US 12,073,818 B2
System and method for data augmentation of feature-based voice data
Dushyant Sharma, Mountain House, CA (US); Patrick A. Naylor, Reading (GB); James W. Fosburgh, Baltimore, MD (US); and Do Yeong Kim, Lexington, MA (US)
Assigned to Microsoft Technology Licensing, LLC, Redmond, WA (US)
Filed by Microsoft Technology Licensing, LLC, Redmond, WA (US)
Filed on Mar. 10, 2021, as Appl. No. 17/197,740.
Claims priority of provisional application 62/988,337, filed on Mar. 11, 2020.
Prior Publication US 2021/0287654 A1, Sep. 16, 2021
Int. Cl. G10L 13/02 (2013.01); G06F 3/16 (2006.01); G06N 5/02 (2023.01); G06N 20/00 (2019.01); G10K 15/08 (2006.01); G10L 13/033 (2013.01); G10L 15/02 (2006.01); G10L 15/06 (2013.01); G10L 15/065 (2013.01); G10L 21/0224 (2013.01); G10L 25/03 (2013.01); H04S 7/00 (2006.01)

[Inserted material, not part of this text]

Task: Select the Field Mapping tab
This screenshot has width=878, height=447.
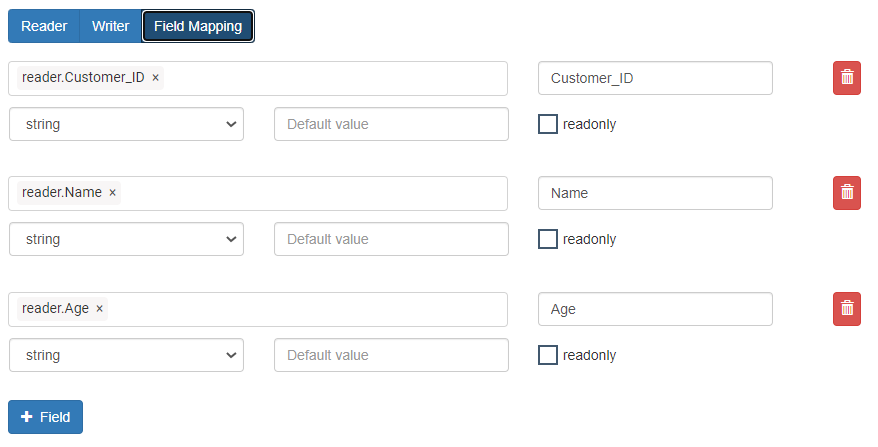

CPC G10L 13/02 (2013.01) [G06F 3/165 (2013.01); G06N 5/02 (2013.01); G06N 20/00 (2019.01); G10K 15/08 (2013.01); G10L 13/033 (2013.01); G10L 15/02 (2013.01); G10L 15/063 (2013.01); G10L 15/065 (2013.01); G10L 21/0224 (2013.01); G10L 25/03 (2013.01); H04S 7/30 (2013.01); H04S 7/302 (2013.01); H04S 7/303 (2013.01)] 20 Claims
OG exemplary drawing
 
1. A computer-implemented method, executed on a computing device, comprising:
receiving feature-based voice data associated with a first acoustic domain, the first acoustic domain defined, at least in part, by signal processing characteristics associated with a microphone associated with the first acoustic domain, wherein receiving feature-based voice data includes extracting acoustic metadata from a signal, the acoustic metadata describing an acoustic characteristic of at least a portion of the feature-based voice data including one or more of presence of a speech component, speaking rate, and reverberation level;
qualifying at least a portion of the feature-based voice data for one or more of training data and adaptation data based upon, at least in part, the acoustic metadata, including:
receiving one or more constraints associated with processing feature-based voice data; and
comparing the one or more constraints to at least a portion of the acoustic metadata to determine whether the feature-based voice data is qualified for a particular task;
receiving a selection of a target acoustic domain, the target acoustic domain defined, at least in part, by a characteristic associated with a microphone associated with the target acoustic domain;
receiving one or more data augmentation characteristics; and
generating, via a machine learning model, one or more augmentations of the feature-based voice data based upon, at least in part, the feature-based voice data, selected target acoustic domain, and the one or more data augmentation characteristics.